Montana Trout and Bohol Deaf

Hooked on Bohol

Mike Hoiness of Yellowstone Fly Goods is a great friend to IDEA.  He has been making an annual trips to the island of Bohol to train IDEA’s deaf students and young adults in the art of tying flies.  Not all those who try have the skill or natural talent to learn this very precise work but many of the deaf have really excelled.  These deaf women of Bohol can turn out some of the highest quality fishing flies on the planet.

Mike Hoiness & Dennis Drake              Sorting Hackle Feathers

Founder, Dennis Drake, and Mike have been friends for many years and are from the same hometown of Billings, Montana.   Although Dennis is not a fly fisherman, Mike has patiently educated him on some of the more than 400 patterns that he sells.

Mike had only a one week stay in Bohol but during that time was able to provide some great assistance to this fledgling business.

Mike Hoiness and Mart Lerma

Mart Lerma (also deaf) leads this very industrious group of workers in producing fishing flies and lures.  This new small company, Sure Catch Fishing Products, is organized under the new nonprofit umbrella organization known as Visayas Deaf Livelihood Projects.  This is a sister nonprofit corporation to IDEA Philippines.  Sure Catch actually only has three employees while the other workers are organizing themselves into cooperatives.

Fly tying is such a demanding and exacting business that it takes many months and even years for a person to become an expert.  Sure Catch Fishing Products is now producing some of the best flies on the market.

But this small enterprise is about more than just business.  Sure Catch Fishing Products has as its goals;

–         to provide work opportunities for the deaf women,

–         to fulfill the needs of its customers,

–         to help the workers fulfill their dreams,

–         and to earn a profit for helping IDEA sustain and expand deaf education in the Philippines.

IDEA Philippines recently put up a small house beside the BDA Livelihood Center so that the young women coming from far to tie flies will have a place to live.  This “modular house” is an experimental building developed by IDEA Philippines made with Styrofoam and concrete board.
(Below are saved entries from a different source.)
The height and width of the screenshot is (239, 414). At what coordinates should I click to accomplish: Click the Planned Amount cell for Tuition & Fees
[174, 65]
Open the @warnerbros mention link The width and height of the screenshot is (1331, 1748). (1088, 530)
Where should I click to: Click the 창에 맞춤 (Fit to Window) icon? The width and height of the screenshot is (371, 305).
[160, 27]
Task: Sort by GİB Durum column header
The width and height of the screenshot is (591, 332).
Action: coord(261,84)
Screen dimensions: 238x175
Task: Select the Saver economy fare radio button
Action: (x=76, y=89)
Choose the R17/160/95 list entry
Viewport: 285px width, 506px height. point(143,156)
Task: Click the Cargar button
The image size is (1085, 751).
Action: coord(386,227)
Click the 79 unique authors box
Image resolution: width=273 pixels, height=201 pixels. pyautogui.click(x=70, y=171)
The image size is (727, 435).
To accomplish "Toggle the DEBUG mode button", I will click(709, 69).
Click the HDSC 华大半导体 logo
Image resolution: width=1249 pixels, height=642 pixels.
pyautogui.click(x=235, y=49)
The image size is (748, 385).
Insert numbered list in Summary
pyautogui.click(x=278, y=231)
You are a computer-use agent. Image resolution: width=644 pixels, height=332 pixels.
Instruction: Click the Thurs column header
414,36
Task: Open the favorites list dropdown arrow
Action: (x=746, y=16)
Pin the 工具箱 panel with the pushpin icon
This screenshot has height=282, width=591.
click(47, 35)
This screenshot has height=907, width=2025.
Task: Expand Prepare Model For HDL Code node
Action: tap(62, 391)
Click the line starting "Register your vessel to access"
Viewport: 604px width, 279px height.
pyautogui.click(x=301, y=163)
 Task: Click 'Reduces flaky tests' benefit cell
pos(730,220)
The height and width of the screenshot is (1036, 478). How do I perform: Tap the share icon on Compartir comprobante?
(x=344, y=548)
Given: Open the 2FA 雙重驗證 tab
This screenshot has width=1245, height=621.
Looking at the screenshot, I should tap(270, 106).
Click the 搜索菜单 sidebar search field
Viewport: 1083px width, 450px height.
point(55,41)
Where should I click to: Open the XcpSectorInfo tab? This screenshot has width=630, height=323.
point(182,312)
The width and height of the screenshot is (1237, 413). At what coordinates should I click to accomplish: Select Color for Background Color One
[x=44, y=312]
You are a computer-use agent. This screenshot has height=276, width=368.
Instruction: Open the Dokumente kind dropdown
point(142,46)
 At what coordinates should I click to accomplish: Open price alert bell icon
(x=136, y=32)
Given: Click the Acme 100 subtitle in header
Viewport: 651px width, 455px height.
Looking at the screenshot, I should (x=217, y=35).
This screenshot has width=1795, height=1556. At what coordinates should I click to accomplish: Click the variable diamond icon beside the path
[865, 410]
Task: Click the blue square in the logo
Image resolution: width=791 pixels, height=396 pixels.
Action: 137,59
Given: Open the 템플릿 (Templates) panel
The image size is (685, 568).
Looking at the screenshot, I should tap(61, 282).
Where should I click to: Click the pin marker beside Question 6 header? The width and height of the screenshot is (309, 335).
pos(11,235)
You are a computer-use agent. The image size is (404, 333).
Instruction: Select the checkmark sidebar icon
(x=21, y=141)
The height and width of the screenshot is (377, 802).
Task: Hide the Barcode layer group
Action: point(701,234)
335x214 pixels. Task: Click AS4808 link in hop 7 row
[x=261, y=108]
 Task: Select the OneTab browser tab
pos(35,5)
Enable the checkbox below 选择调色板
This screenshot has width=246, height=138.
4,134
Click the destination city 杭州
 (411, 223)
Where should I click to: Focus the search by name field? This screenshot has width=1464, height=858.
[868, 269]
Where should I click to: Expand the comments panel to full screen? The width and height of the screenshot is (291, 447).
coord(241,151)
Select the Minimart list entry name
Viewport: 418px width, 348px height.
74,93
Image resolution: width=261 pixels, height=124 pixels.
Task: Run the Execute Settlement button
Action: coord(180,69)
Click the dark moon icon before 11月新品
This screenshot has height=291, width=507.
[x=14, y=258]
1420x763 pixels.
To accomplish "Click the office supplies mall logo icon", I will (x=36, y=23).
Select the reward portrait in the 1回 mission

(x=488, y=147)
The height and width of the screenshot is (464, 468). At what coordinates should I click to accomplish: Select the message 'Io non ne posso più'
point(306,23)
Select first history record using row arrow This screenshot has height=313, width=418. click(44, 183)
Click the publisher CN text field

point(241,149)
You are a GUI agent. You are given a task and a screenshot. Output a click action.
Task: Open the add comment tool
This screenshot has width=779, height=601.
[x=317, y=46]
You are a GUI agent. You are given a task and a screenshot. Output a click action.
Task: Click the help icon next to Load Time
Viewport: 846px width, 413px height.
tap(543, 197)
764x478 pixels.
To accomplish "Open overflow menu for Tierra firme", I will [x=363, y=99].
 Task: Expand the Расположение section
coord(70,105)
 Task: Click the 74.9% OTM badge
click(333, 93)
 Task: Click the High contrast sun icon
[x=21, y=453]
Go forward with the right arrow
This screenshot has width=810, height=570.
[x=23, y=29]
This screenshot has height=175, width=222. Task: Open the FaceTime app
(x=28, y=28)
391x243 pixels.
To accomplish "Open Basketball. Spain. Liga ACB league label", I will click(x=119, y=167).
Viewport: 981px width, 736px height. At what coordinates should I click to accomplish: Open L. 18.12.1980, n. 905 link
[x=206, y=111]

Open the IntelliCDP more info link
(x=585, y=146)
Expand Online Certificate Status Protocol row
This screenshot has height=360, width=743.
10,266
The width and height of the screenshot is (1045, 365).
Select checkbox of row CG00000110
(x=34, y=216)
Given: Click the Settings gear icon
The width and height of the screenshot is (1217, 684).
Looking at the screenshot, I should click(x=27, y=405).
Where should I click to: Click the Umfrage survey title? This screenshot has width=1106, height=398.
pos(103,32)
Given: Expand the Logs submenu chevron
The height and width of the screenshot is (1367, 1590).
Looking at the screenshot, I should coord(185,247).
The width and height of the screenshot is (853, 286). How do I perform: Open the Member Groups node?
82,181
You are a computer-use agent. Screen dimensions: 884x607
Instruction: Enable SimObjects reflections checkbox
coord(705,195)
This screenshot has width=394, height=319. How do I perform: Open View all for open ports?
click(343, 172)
The Bohol Deaf Academy canteen is also now providing meals for the fly tiers and trainees at the Livelihood Center plus giving the deaf high school student vocational restaurant trainees real and practical experience.  Both the housing and the canteen are ways to help the workers in the fulfillment of their dreams.  These women just need someone to give them a start and that is exactly what Sure Catch is doing for them.